Jul 30, 2011 at 07:55 AM in Ecuador | Permalink | Comments (2)
The plane landed. Heather's mother and sister, Sharon and Hannah, flew in to Quito for 10 days of Ecuadorian adventure. We celebrated in new town, toured the sites in old town, ate at the city's most famous sea bass stall, and bought donkey butter moisturiser from nuns through a face concealing turn-style. You know, a little bit of everything. Before heading south to Tena to get our collective travelling feet wet with some choice white water rafting.
Jul 29, 2011 at 07:51 AM in Ecuador | Permalink | Comments (1)
We don't normally spend so much time in large cities, but Quito's central location made for a convenient home base to explore Ecuador.
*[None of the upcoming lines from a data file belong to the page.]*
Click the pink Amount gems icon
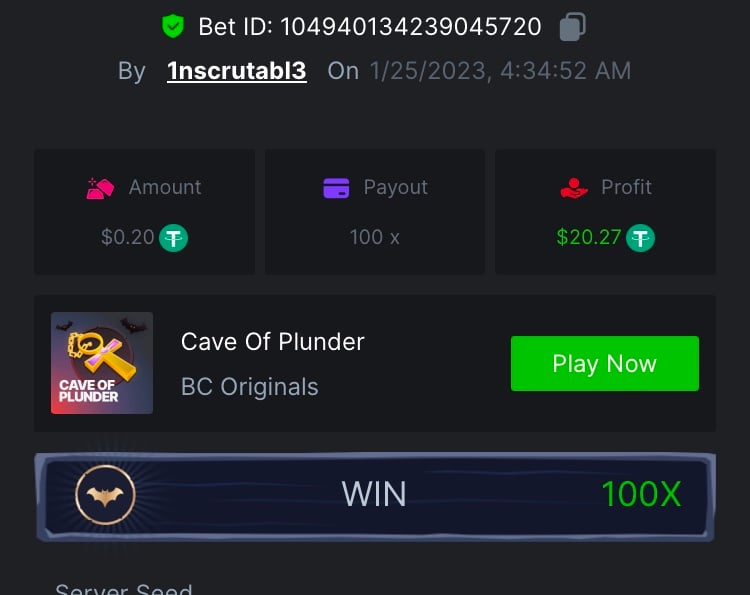Viewport: 750px width, 595px height. [100, 188]
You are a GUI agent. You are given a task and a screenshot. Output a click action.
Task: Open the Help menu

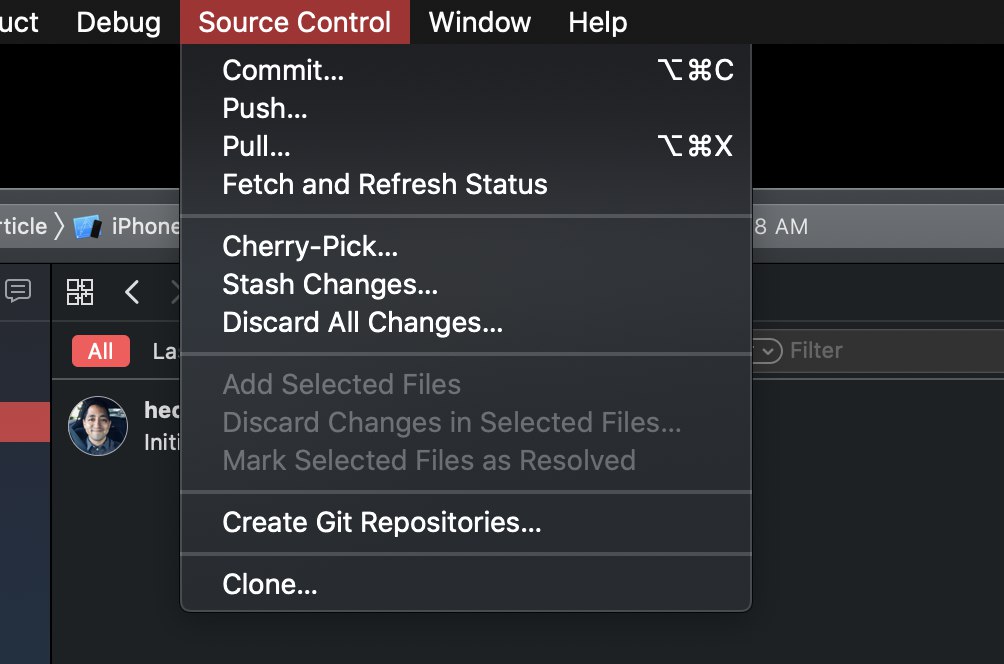[598, 22]
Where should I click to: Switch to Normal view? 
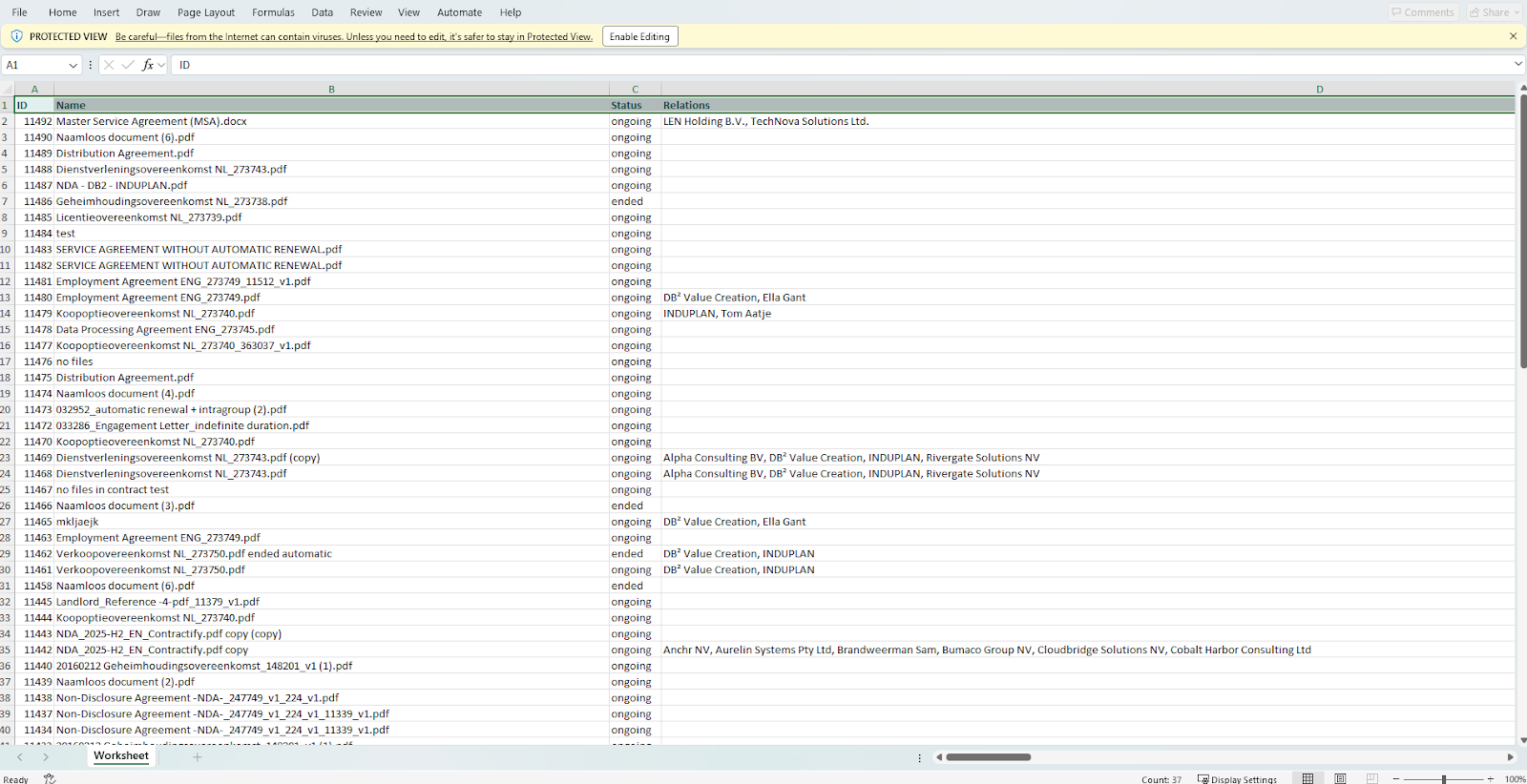click(x=1307, y=779)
In between nights of ping pong and beer, sometimes free beer when you spank your British opponent (in your face, John), we took in sights from flashy Foche Square to a suicidal — climb of faith — to the top of Basilica del Voto National Church.
Jul 23, 2011 at 11:17 AM in Ecuador | Permalink | Comments (1)
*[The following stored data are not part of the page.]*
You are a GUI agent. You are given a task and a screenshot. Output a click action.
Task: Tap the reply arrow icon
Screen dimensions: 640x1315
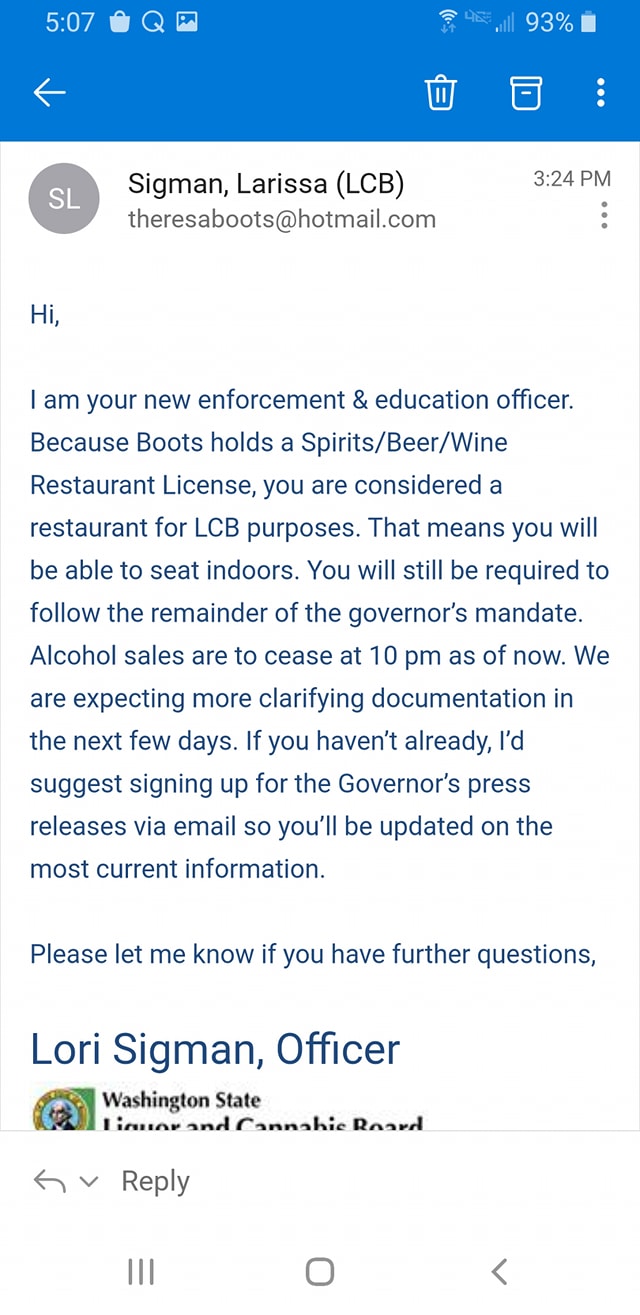point(50,1182)
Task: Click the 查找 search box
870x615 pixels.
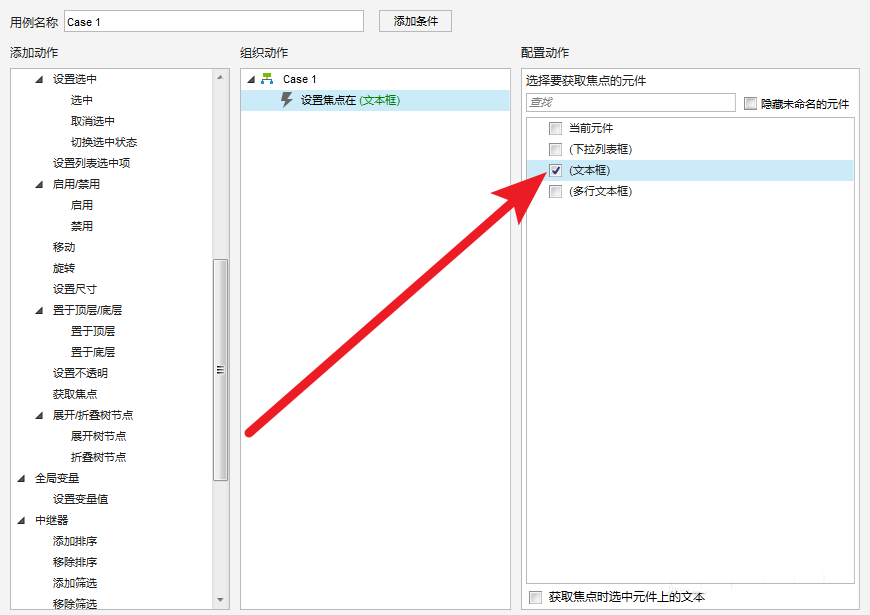Action: pos(630,102)
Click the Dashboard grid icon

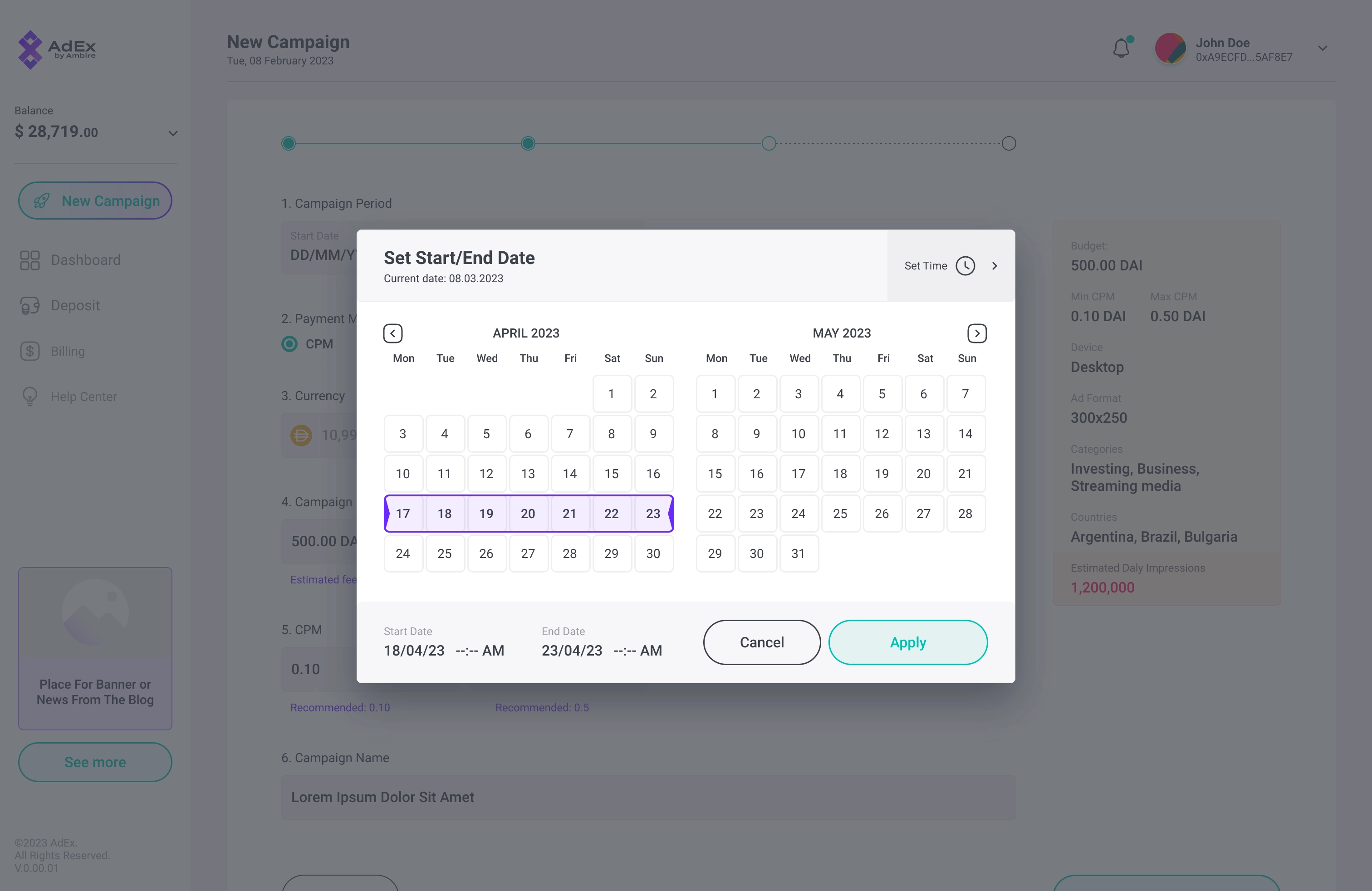click(30, 260)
Shortly after checking into Pasado de Tigua, an organic farm turned fancy guesthouse (after Ecuador switched to the US dollar and their milk business hit the skids) we wandered up the hill to search for the mysterious High School Band music booming from a collection of small indigenous houses. Turns out it was day two, in a four-day wedding celebration. We were quickly forced to dance and plied with their local hooch. At any given point there could be five glowing men, each with their own bottle and a shot glass clamouring to give us a mouthful of gritty fire. SSSSSaaaahhh. It was a fun way to warm up for an absolutely gourmet, organic meal back at the farmhouse that evening.
Fresh cheeses, milk and homemade coconut yogurt powered us through the first leg of our Trek. The scenery far more impressive than expected. We stopped to chat, look at some tradition deerskin art and enjoyed more local tunes. Well on our way, we met a tipsy fellow who convinced us to take a path that differed from our hand drawn map. After an hour of gorgeous views, it looked like we might have to backtrack. But that's not really our style, so we consulted a 200 year old man that pointed down the gorge. We took that as affirmation there actually was a way up the other side, even though our eyes swore every path ended in a sheer face. Plenty of razor grass kept us company as we worked our way down the gorge and scrambled along the bank looking for a place to cross the river. On the other side, we began exploring a path that held promise — or at least an ample dose of wishful thinking. So we pushed forward despite the absence of people to ask or any sign of footprints. Steep, skinny and crumbly was wearing us out when we got so close we could taste our victory and began to bask in our adventurous spirit. But our hopes were drained. Our way ended with an impossible 50 meter cliff between us and the top. As we began our retreat and mentally prepared for spending the night in a tiny abandoned hut at the bottom of the gorge, a new path taunted our legs and lungs. It was a slope of pure exhaustion that dashed hopes once again with a sheer rock face (#%&*)!!! However, this time, a few extra cliff hugging steps revealed a hidden path on the backside of the wall. Rolling over the top lip, we savoured the absolute beauty of getting lost. (Not realising we had another three hour, post-sunset journey before we found a place to crash.)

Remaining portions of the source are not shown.